Interesting question. If we had just a 1d spring, the potential energy would be given by: V = \frac{1}{2} k Q^2 (Where Q is the displacement from equilibrium). And for a 2d pendulum, the potential energy is: V = -mgrcos(\theta). Now if we define the displacement from equilibrium to be r-l (in other words, the change in length of the pendulum, where l is simply a constant), and if we add the two potentials together, we would get a total potential:
V = \frac{1}{2}k(r-l)^2 - mgrcos(\theta)
Now I'm going to talk about the 2d case, because the equations are easier. So the kinetic energy of the object is given by:
KE = \frac{1}{2}m(\dot{r}^2 + r \dot{\theta}^2 )
And now, we can use the Euler-Lagrange equations to find out the laws of the system:
-grsin(\theta) = \frac{d(r \dot{\theta})}{dt}
mr \dot{\theta} - k(r-l) + mgcos(\theta) = m \ddot{r}
And there is also the equation for the conservation of energy, which simply says that the kinetic energy plus the potential energy is conserved.
So, the equations are a bit complicated.

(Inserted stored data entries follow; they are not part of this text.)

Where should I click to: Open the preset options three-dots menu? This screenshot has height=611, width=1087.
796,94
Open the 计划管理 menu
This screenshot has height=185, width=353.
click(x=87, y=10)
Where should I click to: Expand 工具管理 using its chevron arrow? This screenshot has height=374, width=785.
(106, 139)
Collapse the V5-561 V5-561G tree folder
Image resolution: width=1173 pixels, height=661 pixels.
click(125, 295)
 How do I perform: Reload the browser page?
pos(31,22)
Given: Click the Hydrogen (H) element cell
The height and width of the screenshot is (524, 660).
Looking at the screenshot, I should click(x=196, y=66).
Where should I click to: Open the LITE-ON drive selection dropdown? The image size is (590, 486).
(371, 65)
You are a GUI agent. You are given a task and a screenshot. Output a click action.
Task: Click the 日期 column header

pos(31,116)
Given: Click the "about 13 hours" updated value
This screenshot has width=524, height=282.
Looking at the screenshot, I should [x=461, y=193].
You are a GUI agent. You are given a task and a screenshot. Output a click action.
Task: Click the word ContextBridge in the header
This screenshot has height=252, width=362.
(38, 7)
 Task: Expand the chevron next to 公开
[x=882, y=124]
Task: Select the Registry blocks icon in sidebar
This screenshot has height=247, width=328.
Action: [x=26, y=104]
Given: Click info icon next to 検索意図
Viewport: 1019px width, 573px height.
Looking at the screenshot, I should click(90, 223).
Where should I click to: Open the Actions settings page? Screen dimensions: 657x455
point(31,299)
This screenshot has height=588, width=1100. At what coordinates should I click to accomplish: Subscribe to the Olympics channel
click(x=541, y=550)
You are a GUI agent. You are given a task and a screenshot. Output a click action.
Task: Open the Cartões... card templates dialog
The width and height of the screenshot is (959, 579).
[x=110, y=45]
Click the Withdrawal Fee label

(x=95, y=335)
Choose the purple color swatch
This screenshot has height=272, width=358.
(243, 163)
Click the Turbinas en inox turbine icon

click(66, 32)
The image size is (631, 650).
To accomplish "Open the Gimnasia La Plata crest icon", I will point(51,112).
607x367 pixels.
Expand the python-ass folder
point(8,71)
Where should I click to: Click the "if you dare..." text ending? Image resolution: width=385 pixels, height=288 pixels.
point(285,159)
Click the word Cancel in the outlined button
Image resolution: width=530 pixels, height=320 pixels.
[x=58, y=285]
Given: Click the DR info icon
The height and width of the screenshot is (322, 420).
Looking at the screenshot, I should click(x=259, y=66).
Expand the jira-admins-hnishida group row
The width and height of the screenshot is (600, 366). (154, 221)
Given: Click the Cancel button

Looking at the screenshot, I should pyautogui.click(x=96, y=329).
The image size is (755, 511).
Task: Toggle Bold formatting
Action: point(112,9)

We could also make the small angle approximation, which would make sin(\theta) \rightarrow \theta and cos(\theta) \rightarrow 1 - \frac{1}{2} \theta^2 But it would still look quite complicated.
You could use these equations for a simulation on computer, and that would show the kind of trajectory to expect. And maybe there is a way to do stability analysis, which would show that certain trajectories are more stable than others, I'm not sure..